Since this is in-line with my other post…!

Overthinking is a disastrous habit – truly. It seeks and destroys in a fell thought, and generally, we are way off base! I am learning – and trying – to overthink less. When in sports, I always remind students (as much as I do myself!) that thinking too much inhibits movement. Imagine what overthinking does to our brain, body, and soul?!

It’s okay to reflect – I believe that shows our eagerness to learn. But “overthinking” is often a big negative, carrying us down self-imposed, imaginary rabbit holes where things AREN’T actually as they are. 

The best way I know how to “fix” my problem is to begin with awareness. I try to be aware when my thoughts barrel off the tracks at high-speed because, if nothing else, I can *try* to grab at the breaks. Awareness allows us to acknowledge what’s going on…and from there, we can actually do something about it. We can remind ourselves that we are being irrational and unreasonable...and we can replace those “negative” thoughts with positives. Boy, do I need that today!

As with everything else, a lifetime pursuit but…we have to start somewhere! Listen to your thoughts and honestly ask yourself if they are based in reality and / or the here-and-now. If they aren’t, you might need to step back for a moment, slow your thoughts down, and even give yourself a pinch. It doesn’t hurt to make a gratitude journal, or to say some “positives” aloud – such exercises can bring us back to a present, calmer, and more positive state. Happiness actually IS and inside job.

 

Still Learning

There are so many things that I am still learning in life, and so many that will be a lifetime pursuit. I think that’s really the case for all of us – each day brings and endless opportunities to learn. And knowledge is infinite…

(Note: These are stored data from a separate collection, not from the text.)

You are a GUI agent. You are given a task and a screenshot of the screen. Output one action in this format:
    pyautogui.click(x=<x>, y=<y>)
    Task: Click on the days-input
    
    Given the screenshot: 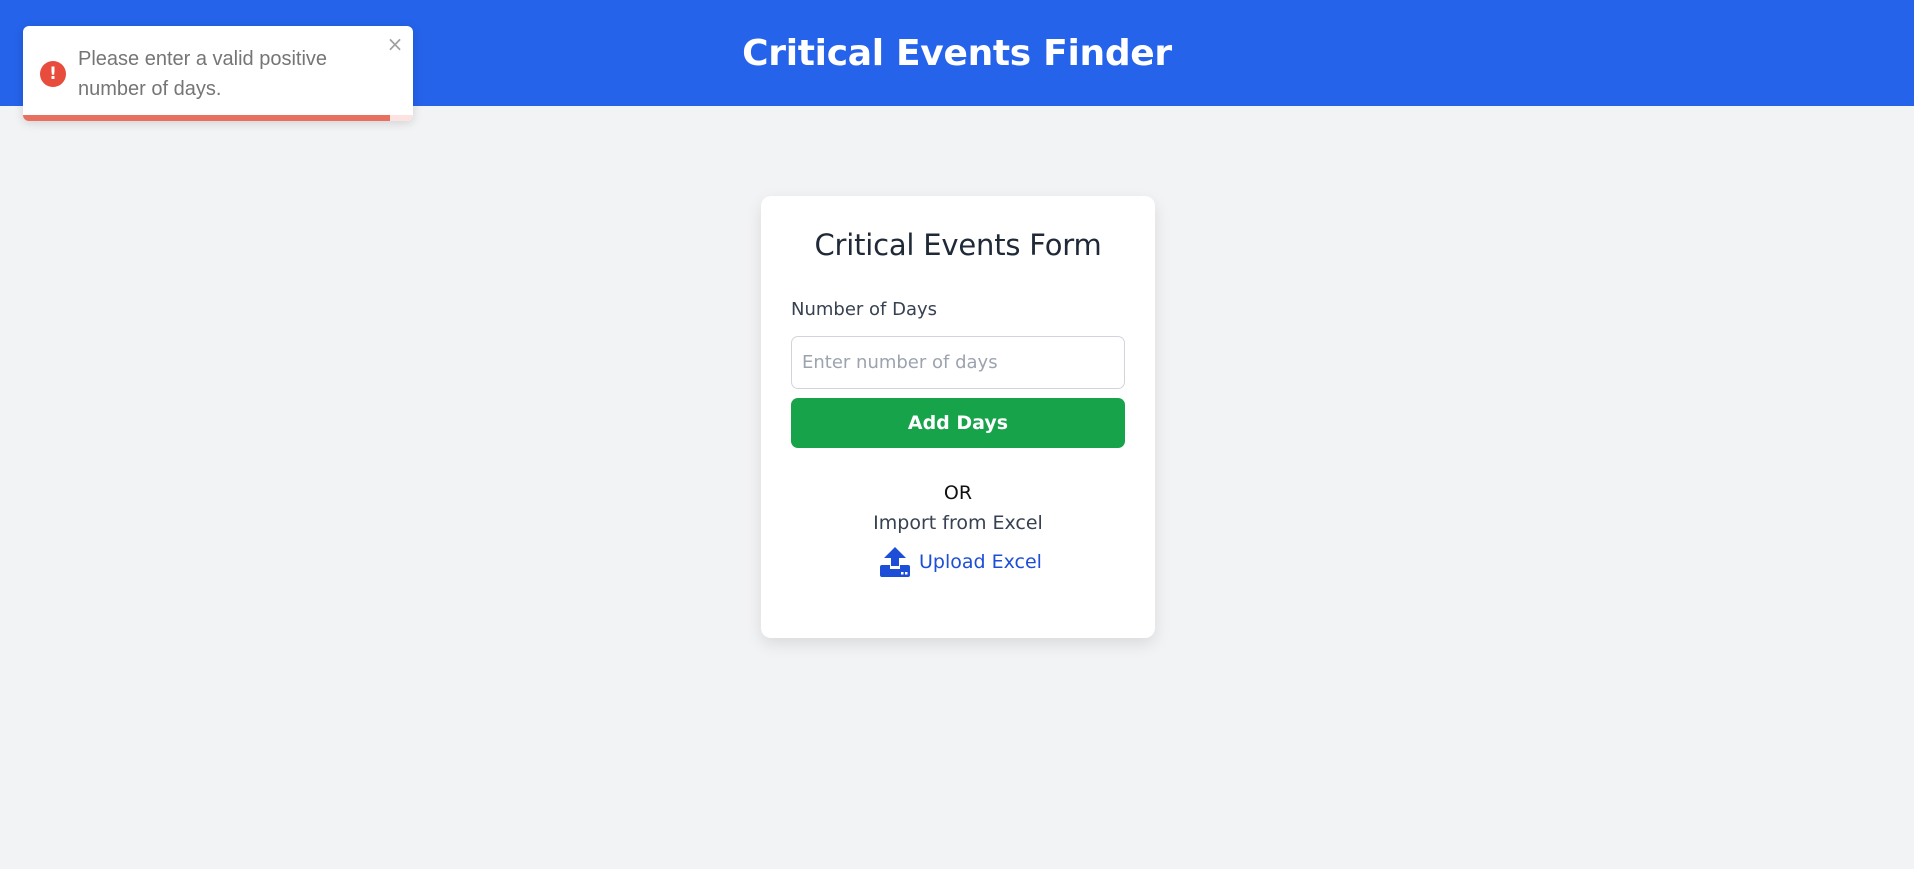 What is the action you would take?
    pyautogui.click(x=958, y=362)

One of the harder lessons, however, is one that I struggle with daily – learning to be more gentle with myself. While I know that staying in the present moment is THE way to be (for so many reasons!), that the conversation I have with myself is crucial to my well-being, that I have SO much to be thankful for (and I am!) and that “I should be’s” are never appropriate…I STILL have a hard time.

Today is one of those days where I feel like I am beating myself up…ad infinitum! I don’t really deserve it, but it’s always the way that our habitual “hard-on-ourselves” attitudes are one of the most challenging to uproot.

Fortunately, I’m committed to the long haul – reflecting on my behaviors not only that affect those around me, but also myself, is something I do every day. I’ll be a “work in progress” for a lifetime but…that’s okay. I’m thankful for all that I have, and for all that my mind, body, and soul have – successfully – carried me through.

Here’s to being a little bit kinder to ourselves instead of carrying around unnecessary blame and hurt…

 

 

To Give, And To Take

Giving is not about what we receive in return, and ought to be without expectation.

That which we are blessed to receive, however, is worth cherishing.